La nouveau projet se nommera Cocon. La forme est assez libre, le nom est surtout inspiré par le moment d’introspection que les artistes peuvent traverser pendant l’hiver. L’exposition aura d’ailleurs lieu du huit février au huit mars. Les artistes ont jusqu’au 26 octobre pour soumettre leur dossier. Pour la galerie Chrysalide, il est très important de mettre de l’avant autant le processus de création que le résultat final.
« On veut, à la galerie Chrysalide, vraiment mettre en valeur non seulement le travail des artistes professionnels, mais aussi des artistes en voie de professionnalisation, des artistes étudiants, des artistes visuels et de métiers d’art », souligne Élise Dubé, coordonnatrice de la galerie d’art Chrysalide.

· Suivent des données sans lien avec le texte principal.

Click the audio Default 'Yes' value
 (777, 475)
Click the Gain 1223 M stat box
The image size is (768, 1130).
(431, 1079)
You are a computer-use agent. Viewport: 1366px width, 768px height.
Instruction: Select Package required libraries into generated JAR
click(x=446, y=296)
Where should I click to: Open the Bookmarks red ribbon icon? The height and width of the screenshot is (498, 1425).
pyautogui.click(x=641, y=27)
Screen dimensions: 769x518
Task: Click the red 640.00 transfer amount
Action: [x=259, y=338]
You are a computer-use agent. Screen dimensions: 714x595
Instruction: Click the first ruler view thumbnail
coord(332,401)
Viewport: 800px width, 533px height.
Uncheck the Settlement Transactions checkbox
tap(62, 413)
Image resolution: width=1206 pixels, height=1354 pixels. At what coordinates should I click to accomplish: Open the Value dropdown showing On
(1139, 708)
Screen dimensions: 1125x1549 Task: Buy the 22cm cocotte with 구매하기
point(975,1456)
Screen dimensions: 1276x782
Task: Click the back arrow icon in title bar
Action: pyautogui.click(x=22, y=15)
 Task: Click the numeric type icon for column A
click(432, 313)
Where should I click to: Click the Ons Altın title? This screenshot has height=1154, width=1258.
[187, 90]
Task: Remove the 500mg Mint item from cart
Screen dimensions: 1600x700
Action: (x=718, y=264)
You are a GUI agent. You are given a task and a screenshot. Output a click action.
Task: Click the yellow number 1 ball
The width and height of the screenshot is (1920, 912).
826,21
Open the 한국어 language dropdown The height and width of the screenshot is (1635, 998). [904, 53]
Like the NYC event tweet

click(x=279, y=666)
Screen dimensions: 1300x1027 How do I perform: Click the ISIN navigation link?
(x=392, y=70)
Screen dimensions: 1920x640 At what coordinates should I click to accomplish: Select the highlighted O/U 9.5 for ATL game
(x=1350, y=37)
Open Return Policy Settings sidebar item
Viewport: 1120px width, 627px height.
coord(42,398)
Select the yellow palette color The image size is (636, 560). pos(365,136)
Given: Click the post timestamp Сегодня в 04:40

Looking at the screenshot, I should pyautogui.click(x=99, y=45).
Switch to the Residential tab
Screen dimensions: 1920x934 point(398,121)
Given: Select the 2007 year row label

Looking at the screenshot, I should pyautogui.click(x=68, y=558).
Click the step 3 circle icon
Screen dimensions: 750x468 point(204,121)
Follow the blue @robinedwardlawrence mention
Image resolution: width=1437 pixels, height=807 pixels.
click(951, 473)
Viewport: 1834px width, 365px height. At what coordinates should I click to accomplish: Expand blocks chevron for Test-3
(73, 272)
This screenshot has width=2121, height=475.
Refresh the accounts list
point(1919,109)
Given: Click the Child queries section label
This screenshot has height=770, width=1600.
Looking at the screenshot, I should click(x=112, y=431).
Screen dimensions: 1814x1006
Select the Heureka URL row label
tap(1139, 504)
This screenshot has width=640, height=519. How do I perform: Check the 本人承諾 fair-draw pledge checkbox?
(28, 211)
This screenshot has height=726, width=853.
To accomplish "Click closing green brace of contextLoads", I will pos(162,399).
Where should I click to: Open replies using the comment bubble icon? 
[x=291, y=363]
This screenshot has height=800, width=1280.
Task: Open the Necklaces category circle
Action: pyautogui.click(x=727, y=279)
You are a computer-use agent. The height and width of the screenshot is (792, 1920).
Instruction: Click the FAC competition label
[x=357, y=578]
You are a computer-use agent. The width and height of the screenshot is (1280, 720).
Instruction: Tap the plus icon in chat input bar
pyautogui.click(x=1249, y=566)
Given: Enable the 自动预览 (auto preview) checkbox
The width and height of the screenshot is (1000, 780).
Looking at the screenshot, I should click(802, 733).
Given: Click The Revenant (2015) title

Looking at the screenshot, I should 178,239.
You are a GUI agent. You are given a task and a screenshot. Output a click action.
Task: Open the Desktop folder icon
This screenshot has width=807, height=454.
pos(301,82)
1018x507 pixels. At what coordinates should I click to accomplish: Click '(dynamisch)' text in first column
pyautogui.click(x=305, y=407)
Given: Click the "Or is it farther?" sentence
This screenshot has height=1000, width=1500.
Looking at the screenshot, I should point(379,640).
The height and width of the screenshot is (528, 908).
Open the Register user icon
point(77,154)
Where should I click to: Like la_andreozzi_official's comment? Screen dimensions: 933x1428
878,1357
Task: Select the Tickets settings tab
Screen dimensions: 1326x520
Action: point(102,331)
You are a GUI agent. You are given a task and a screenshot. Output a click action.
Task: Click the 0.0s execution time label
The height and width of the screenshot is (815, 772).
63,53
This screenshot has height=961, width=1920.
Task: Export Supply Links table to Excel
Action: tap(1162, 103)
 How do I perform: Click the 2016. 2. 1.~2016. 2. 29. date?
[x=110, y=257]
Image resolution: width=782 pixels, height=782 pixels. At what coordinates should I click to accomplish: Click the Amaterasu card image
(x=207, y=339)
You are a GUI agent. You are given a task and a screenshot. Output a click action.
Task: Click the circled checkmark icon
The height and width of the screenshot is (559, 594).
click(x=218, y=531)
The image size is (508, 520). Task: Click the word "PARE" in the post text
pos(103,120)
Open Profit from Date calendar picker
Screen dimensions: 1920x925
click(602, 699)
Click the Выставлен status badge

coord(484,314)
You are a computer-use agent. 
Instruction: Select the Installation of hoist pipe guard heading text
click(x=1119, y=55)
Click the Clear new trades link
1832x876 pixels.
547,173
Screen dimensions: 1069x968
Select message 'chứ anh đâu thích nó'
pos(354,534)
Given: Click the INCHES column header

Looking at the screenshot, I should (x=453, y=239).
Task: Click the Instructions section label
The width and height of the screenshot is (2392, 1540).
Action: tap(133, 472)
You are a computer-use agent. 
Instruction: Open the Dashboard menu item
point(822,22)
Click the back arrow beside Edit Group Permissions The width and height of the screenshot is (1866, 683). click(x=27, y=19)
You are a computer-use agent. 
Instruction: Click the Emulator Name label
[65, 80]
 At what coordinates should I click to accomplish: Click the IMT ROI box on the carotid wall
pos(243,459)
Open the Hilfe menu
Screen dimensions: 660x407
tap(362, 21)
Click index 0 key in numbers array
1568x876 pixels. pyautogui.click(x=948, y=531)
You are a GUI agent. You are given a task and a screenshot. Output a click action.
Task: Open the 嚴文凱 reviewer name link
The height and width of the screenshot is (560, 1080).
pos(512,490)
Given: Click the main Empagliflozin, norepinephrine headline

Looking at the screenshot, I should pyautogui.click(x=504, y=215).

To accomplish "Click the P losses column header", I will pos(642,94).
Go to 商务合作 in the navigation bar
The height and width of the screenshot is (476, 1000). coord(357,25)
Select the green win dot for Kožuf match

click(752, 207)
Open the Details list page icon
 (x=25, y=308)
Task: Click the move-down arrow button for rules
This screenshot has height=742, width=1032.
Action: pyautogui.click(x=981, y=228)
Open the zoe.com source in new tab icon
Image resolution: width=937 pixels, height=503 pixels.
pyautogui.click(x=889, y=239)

Le projet Cocon inclut trois volets : tout d’abord, l’exposition d’un finissant ou d’une finissante en Étude de la pratique artistiques à l’UQAR, ensuite, une conférence tenue par une enseignante de l’université, puis, des ateliers de médiations culturelle pour les écoles primaires et secondaires environnantes.
« Dans notre programmation, il y a plusieurs moments où les artistes étudiants ont aussi leurs expositions. Ça, ça fait partie de la mission, le mandat essentiel de la galerie », ajoute Mme Dubé.
Pour respecter son mandat, la galerie doit travailler de pair avec d’autres partenaires culturels de la région, notamment le Centre d’artistes Vaste et Vague, qui vient aussi de lancer son appel de dossiers pour la prochaine année. La galerie est tout de même soutenue par le Cégep de la Gaspésie et des Îles, qui lui fournit son local au campus de Gaspé.
« On n’a pas de budget nécessairement important attribué à la galerie pour l’instant, donc je vous dirais que c’est le principal obstacle », explique Mme Dubé.
Mme Dubé voit tout de même les défis budgétaires d’un bon œil.
« C’est aussi une opportunité, je dirais, parce que ça nous permet de tisser des liens avec plein de partenaires dans la région, dans la grande région même de l’est du Québec », termine Mme Dubé.